Despite the brevity and compactness of Agamben’s study, he touches on grand themes--the nature of the human and the inhuman, language and speech, the basis of ethics and politics, the meaning of witnessing, archive, and testimony.  And even though Agamben’s speculations sometime seem more dazzling than illuminating, he succeeds in unsettling traditional thought patterns. Agamben’s monograph reads more like a compendium of fragments or remnants rather than a sustained argument.   (He even numbers the sections of each of his chapters, e.g. 1.1. 1.2, 1.3). Agamben would welcome the comment that he raises more questions than he answers. The truth is that there are very few questions that he does answer. And yet his very rhetoric promises more than it delivers. For he leads us to think that confronting the phenomenon of the Muselmann, reflecting on the meaning of testimony, witnessing, and archive will lead to a new understanding of speech, language, the subject, modality, ethics, and politics.  Agamben may well be right.  But if one stands back and asks what is the character of this new territory, one discovers that only a few signposts may be helpful to “future cartographers.”

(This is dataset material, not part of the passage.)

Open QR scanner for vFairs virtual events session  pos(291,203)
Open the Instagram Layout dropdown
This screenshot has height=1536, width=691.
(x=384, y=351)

It is only near the end of his study that one realizes why he calls his book, “Remnants of Auschwitz.”  The remnant is a theological-messianic concept.  In the Old Testament what is saved is not the whole people of Israel but only a remnant. For just as the remnants of Israel signify neither the whole nor a part of the people, and just as messianic time is neither historical time nor eternity, but the disjunction that divides them, so the remnants of Auschwitz--the witnesses--are neither the dead nor the survivors, neither the drowned nor the saved:  “They are what remains between them.”

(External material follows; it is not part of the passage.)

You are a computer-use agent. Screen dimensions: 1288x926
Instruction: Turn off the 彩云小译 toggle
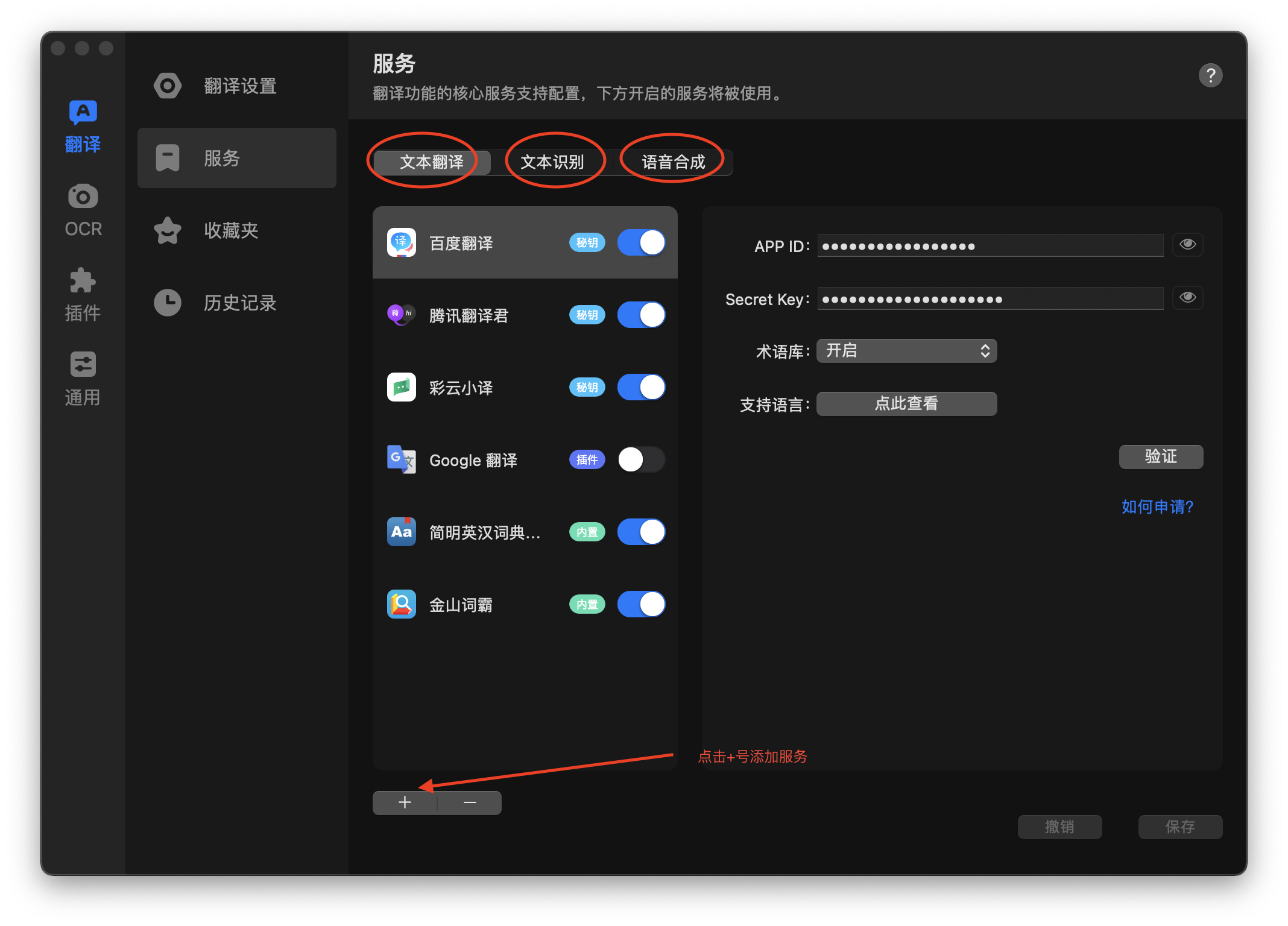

Arendt, whom Agamben greatly admires, told us that after Auschwitz, we have to learn to think without banisters (Denken ohne Geländer).  We not only have to unsettle and shake up our well-entrenched concepts and categories; our task is to resist cliches and our comfortable familiar ethical and political categories. Agamben eminently succeeds in making us think anew.  He disorients us by showing that what we take to be familiar is strange and enigmatic.  This is a significant achievement--a necessary moment in any rethinking of Auschwitz.